■ **EXERCISE AIM**:
Convert the entries below into a single numbered list, one line per item, leaving out all blank lines.
--- GIVEN ENTRIES Enclosed Below ---
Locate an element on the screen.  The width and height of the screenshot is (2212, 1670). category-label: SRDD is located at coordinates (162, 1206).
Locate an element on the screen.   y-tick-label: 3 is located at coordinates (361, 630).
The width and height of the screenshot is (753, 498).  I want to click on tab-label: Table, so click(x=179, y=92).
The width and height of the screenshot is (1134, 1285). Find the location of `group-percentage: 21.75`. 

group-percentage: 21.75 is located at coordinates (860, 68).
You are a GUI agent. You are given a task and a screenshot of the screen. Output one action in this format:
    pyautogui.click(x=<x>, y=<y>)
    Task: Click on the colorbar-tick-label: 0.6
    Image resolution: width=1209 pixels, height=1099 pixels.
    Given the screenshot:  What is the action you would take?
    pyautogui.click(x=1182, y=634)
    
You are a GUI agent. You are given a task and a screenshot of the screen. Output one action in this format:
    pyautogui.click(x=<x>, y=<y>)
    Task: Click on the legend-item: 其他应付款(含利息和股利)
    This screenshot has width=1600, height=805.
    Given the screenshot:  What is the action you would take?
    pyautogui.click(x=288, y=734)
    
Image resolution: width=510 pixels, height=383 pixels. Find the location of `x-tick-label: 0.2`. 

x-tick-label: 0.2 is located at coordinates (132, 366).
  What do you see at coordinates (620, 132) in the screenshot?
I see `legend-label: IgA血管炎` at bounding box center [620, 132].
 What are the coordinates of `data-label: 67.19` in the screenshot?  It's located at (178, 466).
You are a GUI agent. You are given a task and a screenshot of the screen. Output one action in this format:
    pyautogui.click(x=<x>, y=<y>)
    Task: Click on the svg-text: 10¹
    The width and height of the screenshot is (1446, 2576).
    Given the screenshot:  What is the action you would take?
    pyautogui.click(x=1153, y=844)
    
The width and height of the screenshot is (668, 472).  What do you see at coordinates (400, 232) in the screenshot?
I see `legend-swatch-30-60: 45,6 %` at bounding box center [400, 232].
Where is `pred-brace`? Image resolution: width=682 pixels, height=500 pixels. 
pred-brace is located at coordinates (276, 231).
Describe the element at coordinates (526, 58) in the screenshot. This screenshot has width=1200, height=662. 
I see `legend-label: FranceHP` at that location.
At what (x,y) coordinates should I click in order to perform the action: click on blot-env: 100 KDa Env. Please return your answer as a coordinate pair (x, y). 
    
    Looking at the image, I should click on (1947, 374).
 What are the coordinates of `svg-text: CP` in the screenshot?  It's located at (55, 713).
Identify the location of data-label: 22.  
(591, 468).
--- End of Enclosed GIVEN ENTRIES ---
■ **YOUR RESPONSE**:
1. Locate an element on the screen.  The width and height of the screenshot is (2212, 1670). category-label: SRDD is located at coordinates (162, 1206).
2. Locate an element on the screen.   y-tick-label: 3 is located at coordinates (361, 630).
3. The width and height of the screenshot is (753, 498).  I want to click on tab-label: Table, so click(x=179, y=92).
4. The width and height of the screenshot is (1134, 1285). Find the location of `group-percentage: 21.75`. 
5. group-percentage: 21.75 is located at coordinates (860, 68).
6. You are a GUI agent. You are given a task and a screenshot of the screen. Output one action in this format:
7.     pyautogui.click(x=<x>, y=<y>)
8.     Task: Click on the colorbar-tick-label: 0.6
9.     Image resolution: width=1209 pixels, height=1099 pixels.
10.     Given the screenshot:  What is the action you would take?
11.     pyautogui.click(x=1182, y=634)
12. You are a GUI agent. You are given a task and a screenshot of the screen. Output one action in this format:
13.     pyautogui.click(x=<x>, y=<y>)
14.     Task: Click on the legend-item: 其他应付款(含利息和股利)
15.     This screenshot has width=1600, height=805.
16.     Given the screenshot:  What is the action you would take?
17.     pyautogui.click(x=288, y=734)
18. Image resolution: width=510 pixels, height=383 pixels. Find the location of `x-tick-label: 0.2`. 
19. x-tick-label: 0.2 is located at coordinates (132, 366).
20.   What do you see at coordinates (620, 132) in the screenshot?
21. I see `legend-label: IgA血管炎` at bounding box center [620, 132].
22.  What are the coordinates of `data-label: 67.19` in the screenshot?  It's located at (178, 466).
23. You are a GUI agent. You are given a task and a screenshot of the screen. Output one action in this format:
24.     pyautogui.click(x=<x>, y=<y>)
25.     Task: Click on the svg-text: 10¹
26.     The width and height of the screenshot is (1446, 2576).
27.     Given the screenshot:  What is the action you would take?
28.     pyautogui.click(x=1153, y=844)
29. The width and height of the screenshot is (668, 472).  What do you see at coordinates (400, 232) in the screenshot?
30. I see `legend-swatch-30-60: 45,6 %` at bounding box center [400, 232].
31. Where is `pred-brace`? Image resolution: width=682 pixels, height=500 pixels. 
32. pred-brace is located at coordinates (276, 231).
33. Describe the element at coordinates (526, 58) in the screenshot. This screenshot has width=1200, height=662. 
34. I see `legend-label: FranceHP` at that location.
35. At what (x,y) coordinates should I click in order to perform the action: click on blot-env: 100 KDa Env. Please return your answer as a coordinate pair (x, y). 
36.     Looking at the image, I should click on (1947, 374).
37.  What are the coordinates of `svg-text: CP` in the screenshot?  It's located at (55, 713).
38. Identify the location of data-label: 22.  
39. (591, 468).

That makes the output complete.